What you will do:
Print everything from the start of the records down to the line that contains "center [372, 30].", both ends included, copying each line word for word.

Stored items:

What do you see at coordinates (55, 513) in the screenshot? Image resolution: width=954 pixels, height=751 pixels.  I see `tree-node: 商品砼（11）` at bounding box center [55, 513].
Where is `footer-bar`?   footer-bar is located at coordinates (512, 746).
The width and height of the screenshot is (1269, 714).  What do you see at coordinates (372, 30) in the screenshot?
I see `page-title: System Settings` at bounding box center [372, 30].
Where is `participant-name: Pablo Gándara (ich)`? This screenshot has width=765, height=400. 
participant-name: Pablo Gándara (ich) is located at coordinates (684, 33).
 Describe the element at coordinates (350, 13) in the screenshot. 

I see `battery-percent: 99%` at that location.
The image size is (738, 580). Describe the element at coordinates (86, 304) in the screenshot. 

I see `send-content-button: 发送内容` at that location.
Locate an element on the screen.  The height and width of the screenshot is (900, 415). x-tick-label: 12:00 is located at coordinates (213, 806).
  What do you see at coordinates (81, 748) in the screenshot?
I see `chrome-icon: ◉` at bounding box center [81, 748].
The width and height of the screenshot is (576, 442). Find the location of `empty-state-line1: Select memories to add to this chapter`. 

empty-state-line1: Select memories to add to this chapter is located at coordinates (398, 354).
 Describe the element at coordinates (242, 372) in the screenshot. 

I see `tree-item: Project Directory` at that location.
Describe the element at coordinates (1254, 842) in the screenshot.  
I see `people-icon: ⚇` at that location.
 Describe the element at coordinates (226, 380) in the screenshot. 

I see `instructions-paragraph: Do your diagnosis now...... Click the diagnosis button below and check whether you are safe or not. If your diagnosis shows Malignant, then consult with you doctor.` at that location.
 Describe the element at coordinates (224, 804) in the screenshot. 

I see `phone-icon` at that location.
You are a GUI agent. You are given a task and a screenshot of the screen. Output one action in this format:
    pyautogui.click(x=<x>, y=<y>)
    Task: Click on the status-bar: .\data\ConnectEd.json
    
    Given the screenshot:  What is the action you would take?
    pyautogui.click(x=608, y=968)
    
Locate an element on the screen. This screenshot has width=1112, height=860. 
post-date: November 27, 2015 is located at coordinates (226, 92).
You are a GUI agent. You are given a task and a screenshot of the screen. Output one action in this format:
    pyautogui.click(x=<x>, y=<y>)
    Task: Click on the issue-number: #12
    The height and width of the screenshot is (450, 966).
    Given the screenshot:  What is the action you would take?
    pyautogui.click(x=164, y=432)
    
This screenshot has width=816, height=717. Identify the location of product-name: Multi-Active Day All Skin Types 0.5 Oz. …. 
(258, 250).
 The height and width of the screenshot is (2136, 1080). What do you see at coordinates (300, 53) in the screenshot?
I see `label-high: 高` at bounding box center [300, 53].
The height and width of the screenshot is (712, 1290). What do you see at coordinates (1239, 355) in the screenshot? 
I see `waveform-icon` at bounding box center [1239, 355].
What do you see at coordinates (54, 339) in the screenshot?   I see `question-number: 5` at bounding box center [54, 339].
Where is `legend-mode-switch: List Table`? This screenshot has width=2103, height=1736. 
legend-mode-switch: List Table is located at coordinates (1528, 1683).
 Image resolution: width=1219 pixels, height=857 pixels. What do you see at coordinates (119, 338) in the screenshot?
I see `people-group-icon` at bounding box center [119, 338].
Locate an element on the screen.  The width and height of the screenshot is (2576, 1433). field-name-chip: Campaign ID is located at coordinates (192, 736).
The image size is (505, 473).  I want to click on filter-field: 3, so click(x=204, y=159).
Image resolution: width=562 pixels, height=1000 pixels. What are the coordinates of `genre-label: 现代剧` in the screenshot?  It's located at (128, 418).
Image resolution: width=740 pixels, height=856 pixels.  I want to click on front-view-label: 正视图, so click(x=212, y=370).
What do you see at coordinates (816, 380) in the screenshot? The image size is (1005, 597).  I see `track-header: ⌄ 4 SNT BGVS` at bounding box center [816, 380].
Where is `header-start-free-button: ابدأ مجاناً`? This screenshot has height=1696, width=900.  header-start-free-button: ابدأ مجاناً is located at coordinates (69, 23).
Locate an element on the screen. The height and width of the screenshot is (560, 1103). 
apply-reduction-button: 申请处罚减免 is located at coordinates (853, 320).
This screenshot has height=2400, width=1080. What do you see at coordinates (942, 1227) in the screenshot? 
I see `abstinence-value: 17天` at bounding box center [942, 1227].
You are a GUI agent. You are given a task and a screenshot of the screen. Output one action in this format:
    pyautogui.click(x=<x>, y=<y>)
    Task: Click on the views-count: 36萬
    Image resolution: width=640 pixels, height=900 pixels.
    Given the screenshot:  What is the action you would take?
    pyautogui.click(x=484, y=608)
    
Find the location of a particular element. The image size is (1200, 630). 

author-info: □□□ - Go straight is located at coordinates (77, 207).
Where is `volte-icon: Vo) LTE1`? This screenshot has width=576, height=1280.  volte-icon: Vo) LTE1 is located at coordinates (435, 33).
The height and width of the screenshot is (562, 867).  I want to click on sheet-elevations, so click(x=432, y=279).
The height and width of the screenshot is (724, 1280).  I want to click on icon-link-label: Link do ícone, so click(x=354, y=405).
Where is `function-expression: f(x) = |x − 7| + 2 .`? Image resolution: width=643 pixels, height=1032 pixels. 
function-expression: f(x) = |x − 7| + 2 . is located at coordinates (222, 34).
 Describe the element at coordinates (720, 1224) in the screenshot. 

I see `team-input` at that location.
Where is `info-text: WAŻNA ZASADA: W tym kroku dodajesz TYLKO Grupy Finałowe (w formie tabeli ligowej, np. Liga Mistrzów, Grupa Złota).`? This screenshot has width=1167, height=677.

Your response:
What do you see at coordinates (55, 513) in the screenshot? Image resolution: width=954 pixels, height=751 pixels.  I see `tree-node: 商品砼（11）` at bounding box center [55, 513].
Where is `footer-bar`?   footer-bar is located at coordinates (512, 746).
The width and height of the screenshot is (1269, 714).  What do you see at coordinates (372, 30) in the screenshot?
I see `page-title: System Settings` at bounding box center [372, 30].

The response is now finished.